Il n’a pas manqué non plus d’évoquer les besoins de renforcement des capacités de l’administration judiciaire pour dire le droit. La formation et le recyclage des magistrats et la création d’un corps de juges administratifs ont été soulignés. La lecture du rapport se termine sur l’indépendance du juge , indépendance qui doit être d’abord une conquête personnelle et permanente, toute chose qui devrait transparaître dans la qualité de la motivation des décisions rendues qui doivent être convaincantes d’un point de vue du droit. Entre l’administration et l’administré, le juge devrait être un « régulateur ». Une présentation dont la longueur a été éclipsée par une lecture fluide et un contenu riche en enseignements. Le rapport a posé la problématique de la juridiction administrative au Burkina, relevé certaines difficultés et fait quelques suggestions de réformes. A la fin de la présentation du rapport, l’auditoire se surprend à applaudir. La présidente le rappelle à l’ordre "On n’applaudit pas dans une salle d’audience".

L’intervention du garde des Sceaux qui s’en est suivi, ne fut pas une réplique en soi. Sauf sur les réformes où le ministre Zakalia Koté a préconisé d’y aller lentement mais sûrement : "La justice la moins critiquée n’est pas celle qui s’efforce d’avancer patiemment vers la perfection, mais bien celle qui s’est hissée au sommet de l’arbitraire ».

Sur le choix du thème, le ministre de la justice l’a trouvé audacieux et judicieux. Pour lui, la Justice et l’administration sont des cousins germains, des frères. Et ce n’est pas toujours évident dans notre contexte de faire savoir à l’administré qu’il peut attaquer l’administration en justice et qu’il peut obtenir la condamnation de l’administration devant la justice. L’administration et la justice sont souvent perçues comme un couple incestueux pour certains, dira-t-il. Pour le commissaire du gouvernement, le juge administratif a une mission de paix, il joue à "l’équilibriste" entre l’intérêt général et l’intérêt privé ou particulier, celui de l’administré. Pour cela, la pointe de sa balance doit être toujours "droite" pour ne balancer ni à droite ni à gauche, concluant ainsi ses réquisitions.

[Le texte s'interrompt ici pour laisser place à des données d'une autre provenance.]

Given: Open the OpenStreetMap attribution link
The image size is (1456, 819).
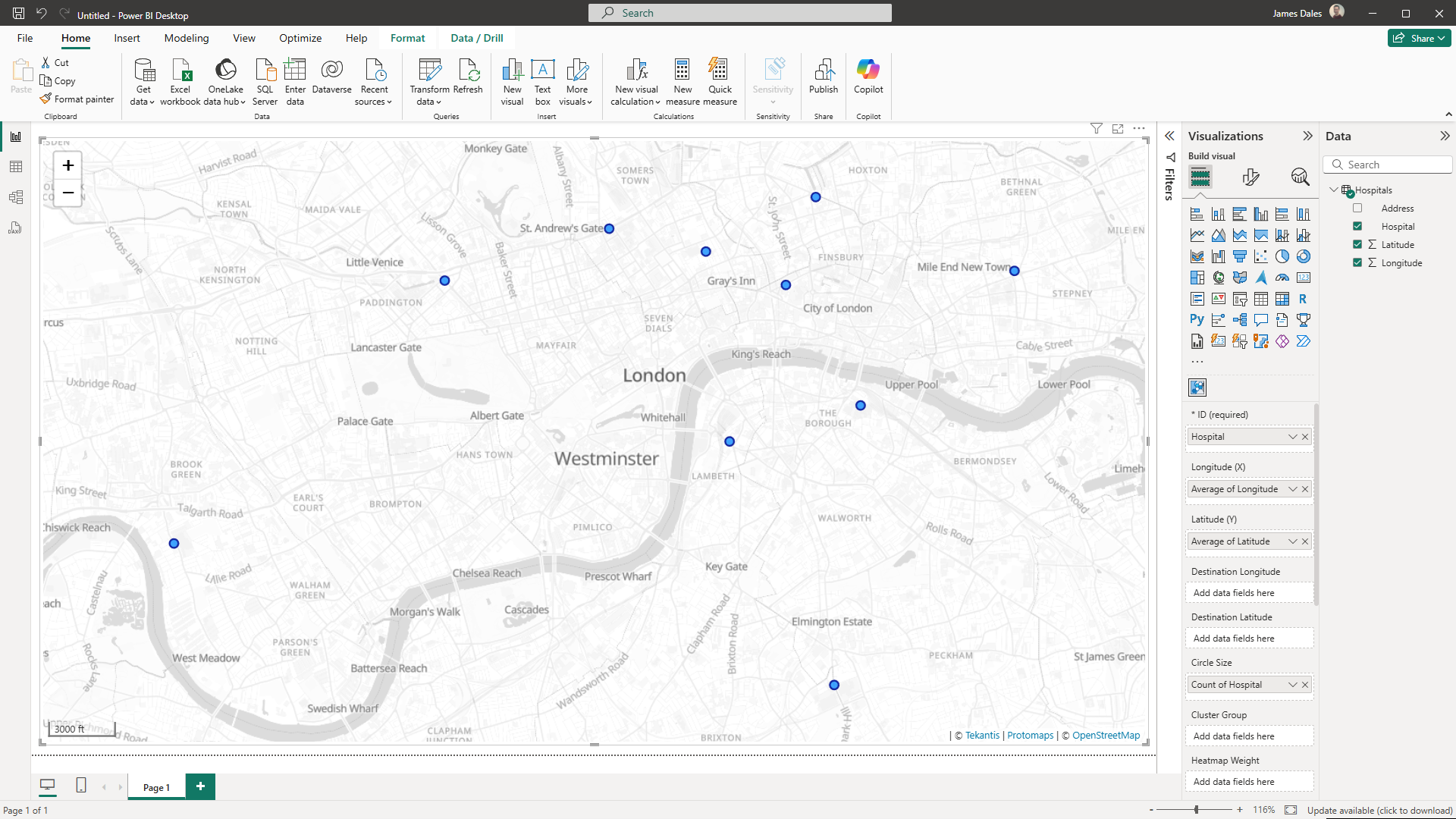Looking at the screenshot, I should [1106, 736].
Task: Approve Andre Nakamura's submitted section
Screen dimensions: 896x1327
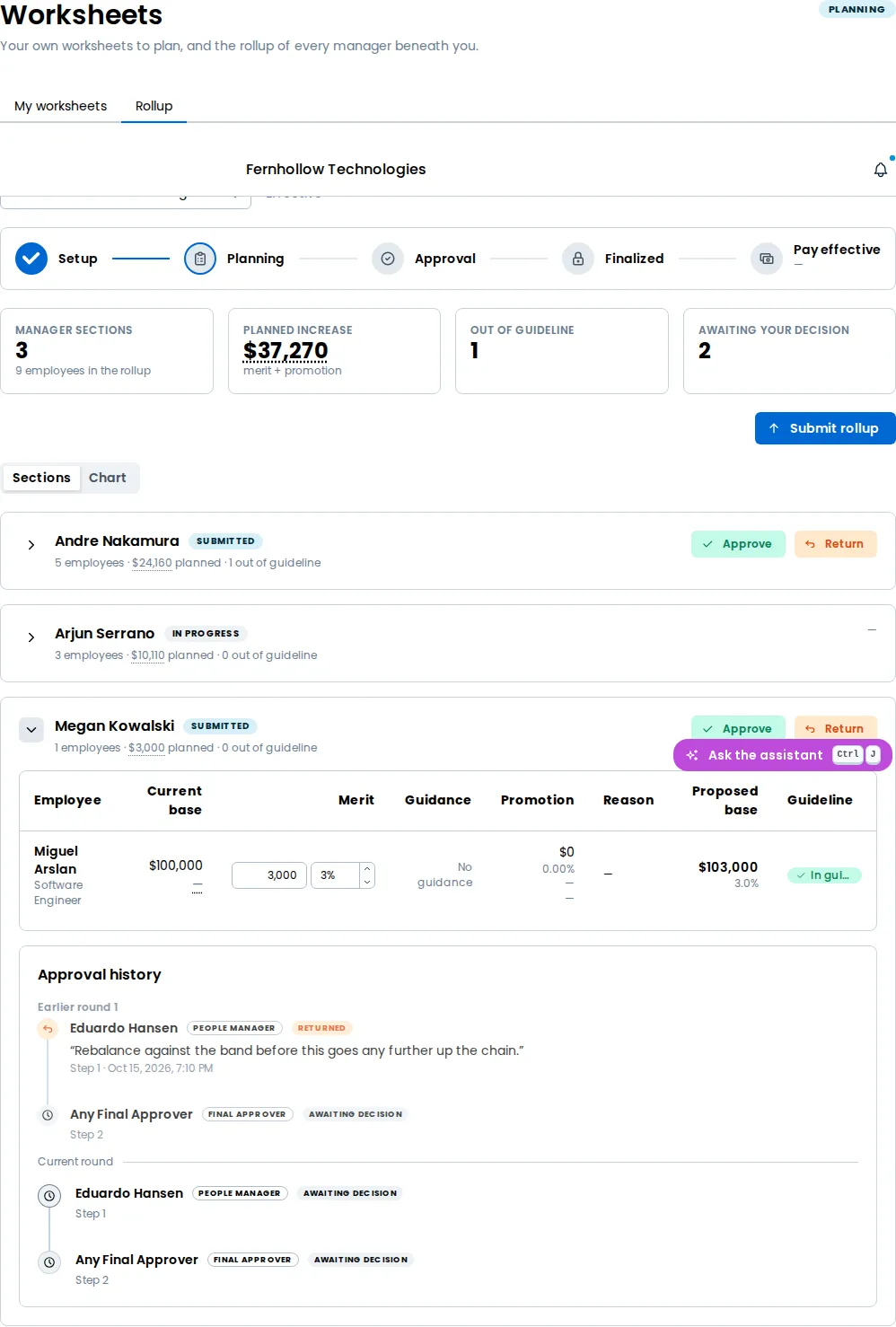Action: click(738, 544)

La présidente de l’audience solennelle, Haridiatou Dakouré, dans son allocution, tout comme le ministre de la Justice, a remercié le président du Faso pour sa régularité à présider cette audience solennelle. Elle a mis l’accent sur l’éducation des acteurs (tout détenteur de la puissance publique et l’administré), complément indispensable à l’effectivité de la jouissance du droit de l’autorité de la chose jugée.


ILS ONT DIT

Blaise Compaoré, président du Faso : Je suis venu encourager les magistrats qui vont commencer une nouvelle année judiciaire, mais aussi pour dire que dans un Etat de droit, la saine protection des droits des administrés est un indicateur essentiel. Donc, je me réjouis que cette question ait été abordée à une occasion aussi solennelle pour rappeler aux juges du Burkina son importance. Je crois qu’à partir de là, les magistrats, les juridictions et toutes les institutions républicaines vont œuvrer à faire en sorte que les citoyens comprennent mieux la place fondamentale de ces juges administratifs afin que les relations entre les administrés et l’administration soient plus confiante et que l’effectivité de cette protection soit évidente. Je crois que c’est une question essentielle de notre système judiciaire, comme l’ont rappelé les intervenants.

Zakalia Koté, ministre de la Justice, garde des Sceaux : Jusque-là, nous avons deux tribunaux administratifs (Bobo et Ouaga) totalement autonomes. Ils ne font que du contentieux administratif. Notre ambition est, au vu de l’évolution de la situation, d’autonomiser d’autres juridictions administratives pour éviter l’engorgement. Dans les autres juridictions, ce sont les présidents des Tribunaux de grande instance qui font office de président du tribunal administratif. Il n’a donc pas une personnalité propre, de locaux ni de personnel propre. Notre ambition est de créer des juridictions autonomes là où le besoin existe parce qu’il ne faut pas en créer non plus pour que les gens aillent s’y tourner les pouces. Sur la spécialisation des juges, par principe, je ne suis pas contre . Maintenant, je dis qu’il ne faut pas aller trop vite en besogne. Vous connaissez nos moyens réels. Allons à notre rythme pour ne pas aller droit dans le mur, c’est-à-dire à l’échec. C’est une idée qui est à creuser. Mais l’un dans l’autre, c’est la manière dont le magistrat va juger ses affaires qui va permettre de rendre justice aux justiciables. Dans d’autres systèmes juridiques, la spécialisation n’existe même pas.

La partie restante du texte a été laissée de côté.